As for coming up with names..well...I tend to stick to boring names and use a last name or a title to describe their profession, attributes or what they're famous for. Calia Strongarm, Aaron Peacemaker, Thomas Farseer, Maria Goldenhair, Sarah Mender...ect. I only get more creative with names when I'm looking for a name that means something. A name that is different and therefore important. I google 'English to ??? translator'. I plug in whatever language I think would be appropriate for the character. Once I find a translator I just start searching words that would describe my character.

I used this method to come up with a name for a sword with a soul in my WIP. I used this English to Latin translator: http://www.archives.nd.edu/cgi-bin/lookdown.pl

To find the meanings I was looking for I had to think about the story behind the sword. The sword was the embodiment of a dead paladin.

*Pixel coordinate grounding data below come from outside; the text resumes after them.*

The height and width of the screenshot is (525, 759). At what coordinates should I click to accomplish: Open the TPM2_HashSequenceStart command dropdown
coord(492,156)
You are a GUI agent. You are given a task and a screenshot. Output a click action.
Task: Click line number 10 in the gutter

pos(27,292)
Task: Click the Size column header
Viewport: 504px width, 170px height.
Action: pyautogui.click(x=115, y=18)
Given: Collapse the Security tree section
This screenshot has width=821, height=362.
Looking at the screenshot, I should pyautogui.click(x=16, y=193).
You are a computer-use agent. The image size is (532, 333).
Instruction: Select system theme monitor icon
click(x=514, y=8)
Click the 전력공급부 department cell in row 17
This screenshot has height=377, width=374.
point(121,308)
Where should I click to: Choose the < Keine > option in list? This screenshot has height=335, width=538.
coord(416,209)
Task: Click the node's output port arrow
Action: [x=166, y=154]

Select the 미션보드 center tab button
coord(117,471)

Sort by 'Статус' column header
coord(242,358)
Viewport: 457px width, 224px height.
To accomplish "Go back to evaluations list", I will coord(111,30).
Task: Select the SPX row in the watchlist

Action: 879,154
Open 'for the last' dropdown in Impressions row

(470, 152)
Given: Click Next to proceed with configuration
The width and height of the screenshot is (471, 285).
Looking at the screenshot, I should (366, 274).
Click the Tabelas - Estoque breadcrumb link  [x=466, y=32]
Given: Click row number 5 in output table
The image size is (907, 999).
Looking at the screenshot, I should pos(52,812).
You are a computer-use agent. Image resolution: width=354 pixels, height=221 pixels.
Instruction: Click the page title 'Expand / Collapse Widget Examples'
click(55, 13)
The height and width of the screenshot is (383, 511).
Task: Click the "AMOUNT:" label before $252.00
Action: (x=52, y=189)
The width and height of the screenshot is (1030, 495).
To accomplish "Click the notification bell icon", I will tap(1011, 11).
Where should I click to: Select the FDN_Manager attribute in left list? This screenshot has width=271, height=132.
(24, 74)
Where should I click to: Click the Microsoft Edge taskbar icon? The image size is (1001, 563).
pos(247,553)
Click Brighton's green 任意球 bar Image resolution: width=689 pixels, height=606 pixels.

He asked that his soul be preserved in the sword so that he could protect and watch over his posterity. Time passed, bad guys got a hold of the sword and twisted it/him. So I typed in 'fallen' into the translator and found: ancile -is n. [a sacred shield , supposed to have fallen from heaven].

Then I typed in 'sword' and found: ensis -is m. [sword].

So there was the name I needed....Ancilensis. To me it means a sword that was once a protector that has fallen. In this case, I didn't think tweaking was needed after I mashed the two words together. In other cases I do tweak a little.


Edit: Late night speeling and gud gramerz >.<

[This message has been edited by RillSoji (edited November 12, 2009).]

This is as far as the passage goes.